By pushing the boundaries of existence in a foreign country (culture) that disparate group of Howard University students constructed an institution and a legacy of which we remain proud to this day.
As a football team in the National Soccer League the Trinidad All Stars became a force to be reckoned with and produced championship caliber football. Not many years later, they organized and staged the first Caribbean Round Robin soccer tournament with teams from Canada and the Eastern United States and co-sponsored a tour to Trinidad and Tobago with the BWIA Sunjets of New York in 1973.
In keeping with its name as a Cultural and Sporting Organization, it sponsored numerous events involving prominent Caribbean artists, politicians and diplomats. Among them were C.L.R. James, George Lamming, Walter Rodney, Congresswoman Shirley Chisolm Sir Ellis Clarke, Calypso Rose, The Mighty Sparrow, Lord Funny, The Merrymen (Barbados), The Fabulous Five (Jamaica), The Troubadors (Guyana) and “Crazy”.
The Association also maintained its attachment to Trinidad and Tobago, and the wider Caribbean community by tangible assistance with hurricane and other natural disasters relief. In fact, they donated the first Kidney Dialysis machine in Trinidad and Tobago to the Port of Spain General Hospital.
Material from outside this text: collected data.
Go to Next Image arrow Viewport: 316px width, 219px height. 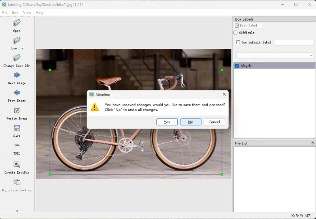pyautogui.click(x=17, y=75)
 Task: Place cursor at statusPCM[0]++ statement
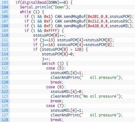coord(49,35)
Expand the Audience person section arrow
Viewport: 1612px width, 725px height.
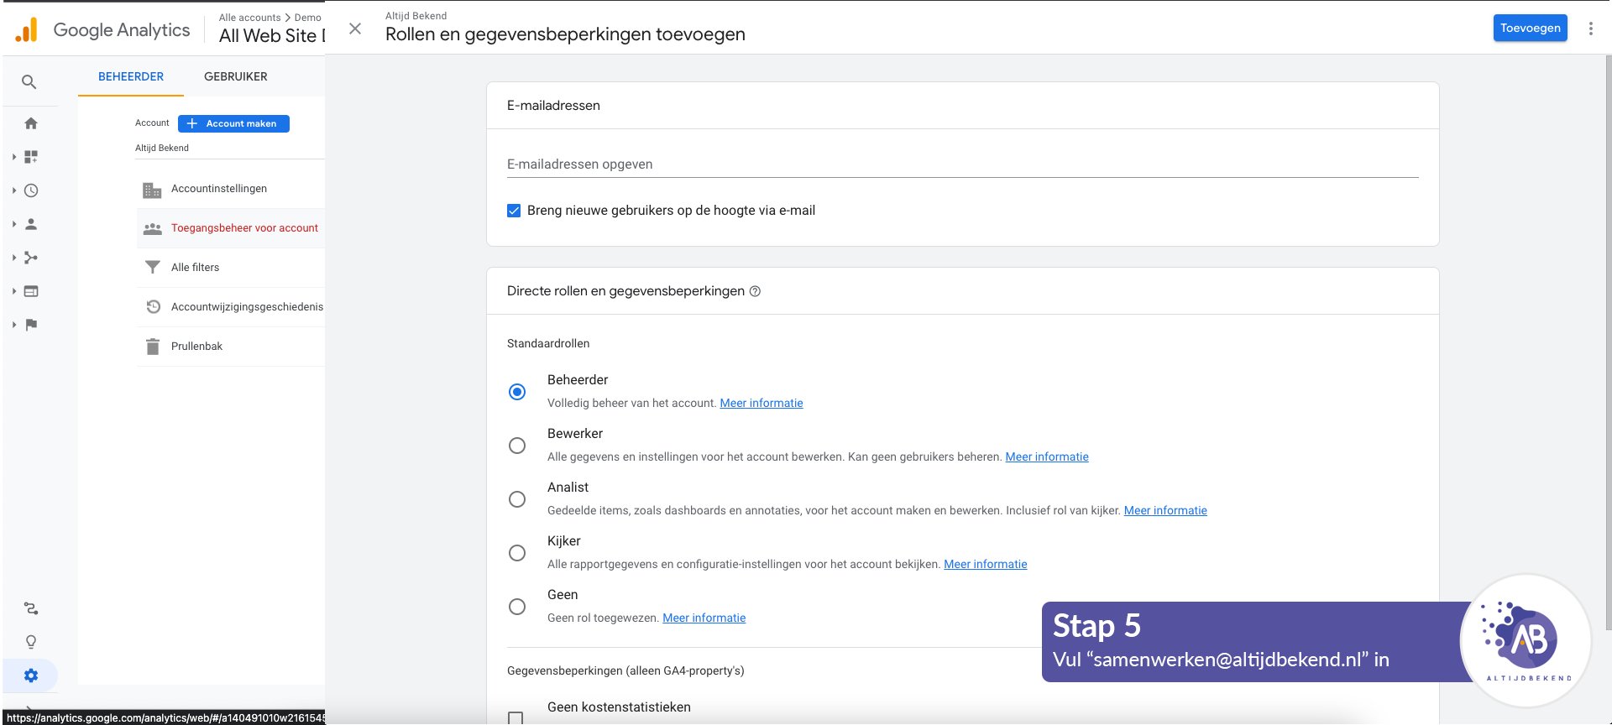pos(14,224)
In the Washington, D.C. area, it continued to contribute to the community by establishing a Scholarship Fund for Caribbean students at local Universities; providing food baskets during its Harvest Project and Thanksgiving, participated in the Angel Tree Project (A prison Ministry for children with incarcerated parents); and initiated an Ecumenical Service to celebrate the founding of the Association and the creation of the Republic of Trinidad and Tobago where “Every Creed and Race Find An Equal Place”.
After its legal incorporation in 1970, and through the vision, insight, energy, and the personal credit of some of the members, the Association became the first of its kind to own its own premises, initially at 1501 Delafield Place, N.W., Washington, D.C., and later at 5123 Georgia Avenue, N.W., a major business thoroughfare in the District of Columbia, which became the center of Caribbean activities such as conferences, weddings, meetings and other social events.
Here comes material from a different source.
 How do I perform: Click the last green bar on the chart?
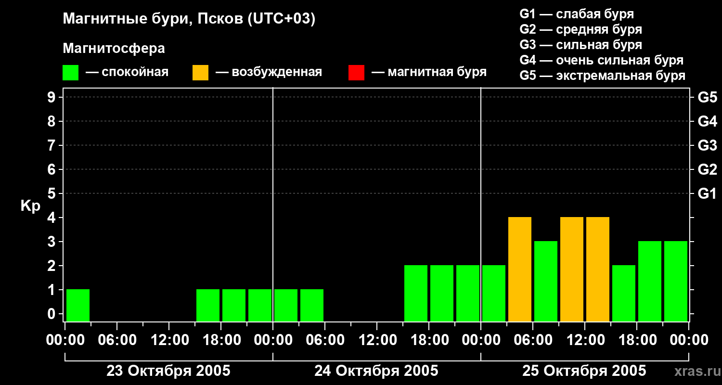[676, 281]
Additionally, they convened the first, and only, conference of North American Trinidad and Tobago Organizations (NATTO) in an attempt to unify and magnify the voice of our nationals when dealing with local and national issues, both here and in the Caribbean. The dedicated and committed members also found the time to produce a newspaper, IERE that informed and energized the Caribbean community in the DMV. The Government of Trinidad and Tobago recognized the Association’s service to the community with the award of the Chaconia Gold Medal.
While the Trinidad and Tobago Association of Washington, DC remains a towering achievement of organization and dedication of its members, over the years the demographics of the community has changed from first generation nationals to second and third generations with different needs, aspirations and levels of assimilations into the larger community. The organization has had to adjust to these changes and is now at a crossroad of its existence. One can only hope that the pioneering and indomitable spirit demonstrated by the original membership is available to shepherd the Association through this tumultuous period.